I'd spent the next two days selling off all the stuff I'd no longer need for the lifestyle I no longer had. I'd taken pennies on the dollar for fancy handbags, designer shoes and clothes, and all my jewelry. Through it all, I'd kept my chin up, until our driver spoke to me while dropping me at the Greyhound station.

"I've been with Mr. Ellerby for many years," he reminded me quietly. "You're not the first I've seen him do this to, but you're the best, the nicest. I'm terribly sorry."

I barely hid a sob as I stared at him in shock. "Why didn't you warn me?"

He shook his head. "I thought you were actually going to make it until he started noticing a few strands of gray hair in his beard and began talking about a few laugh lines you'd developed beside your eyes."

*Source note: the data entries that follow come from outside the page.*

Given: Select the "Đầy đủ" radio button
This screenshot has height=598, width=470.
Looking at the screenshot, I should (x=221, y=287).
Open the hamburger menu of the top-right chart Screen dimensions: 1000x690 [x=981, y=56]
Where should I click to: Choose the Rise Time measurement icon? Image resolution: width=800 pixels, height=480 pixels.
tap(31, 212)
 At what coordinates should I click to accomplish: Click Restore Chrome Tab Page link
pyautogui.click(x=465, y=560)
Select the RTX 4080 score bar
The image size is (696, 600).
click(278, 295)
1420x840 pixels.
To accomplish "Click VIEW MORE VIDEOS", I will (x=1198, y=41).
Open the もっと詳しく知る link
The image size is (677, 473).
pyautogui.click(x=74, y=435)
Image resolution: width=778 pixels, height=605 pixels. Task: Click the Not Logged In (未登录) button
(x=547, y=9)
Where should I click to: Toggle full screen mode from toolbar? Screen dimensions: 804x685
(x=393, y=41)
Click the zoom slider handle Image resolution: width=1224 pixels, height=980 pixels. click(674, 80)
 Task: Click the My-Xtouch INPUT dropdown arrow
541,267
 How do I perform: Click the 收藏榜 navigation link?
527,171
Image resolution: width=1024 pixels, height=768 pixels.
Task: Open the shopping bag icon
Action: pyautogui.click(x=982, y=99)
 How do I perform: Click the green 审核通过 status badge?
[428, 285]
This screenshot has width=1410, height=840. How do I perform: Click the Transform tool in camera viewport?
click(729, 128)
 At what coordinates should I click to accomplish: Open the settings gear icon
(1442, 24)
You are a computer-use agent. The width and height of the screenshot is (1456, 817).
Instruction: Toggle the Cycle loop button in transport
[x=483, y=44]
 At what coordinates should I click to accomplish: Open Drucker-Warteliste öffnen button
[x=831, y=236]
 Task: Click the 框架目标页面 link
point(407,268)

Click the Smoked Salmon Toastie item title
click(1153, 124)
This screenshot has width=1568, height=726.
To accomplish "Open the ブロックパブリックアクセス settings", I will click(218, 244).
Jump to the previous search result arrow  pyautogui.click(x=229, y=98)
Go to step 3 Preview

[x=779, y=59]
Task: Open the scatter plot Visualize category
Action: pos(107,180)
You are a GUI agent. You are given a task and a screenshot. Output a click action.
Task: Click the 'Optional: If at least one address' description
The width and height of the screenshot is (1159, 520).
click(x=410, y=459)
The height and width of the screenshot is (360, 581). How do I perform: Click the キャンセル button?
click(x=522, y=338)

Slowly, I'd peeled myself out of the back seat of the Mercedes as I tried to pull it together. There'd be plenty of time to cry once I'd reached my old bedroom in the house I'd grown up in.

When I arrived on my mother's doorstep, she wasn't thrilled to see me. "I can't afford to feed another mouth right now, Jennie," she explained quietly. "I'm not doing well."

Her words were an understatement. My mother was dying from lung cancer at the age of forty-seven. She'd been subjected to secondhand smoke the entire time she was growing up. Then, she'd been a bartender at a place on the outskirts of town and endured more. By the time they discovered what was wrong with her, the tumor was inoperable and she was struggling with walking pneumonia. Two weeks later, she died, leaving me a mountain of medical bills to settle from her life insurance, and the house.

Jisoo helped me sell it and find this place. She'd found the struggling vineyard and helped me cut a deal. I owed her everything and I was finally in a position to pay her back. Unfortunately for Lisa, I wasn't willing to put myself in a position to hurt like that ever again. And in the instant after she'd left, I'd realized that was all that could come from being with her.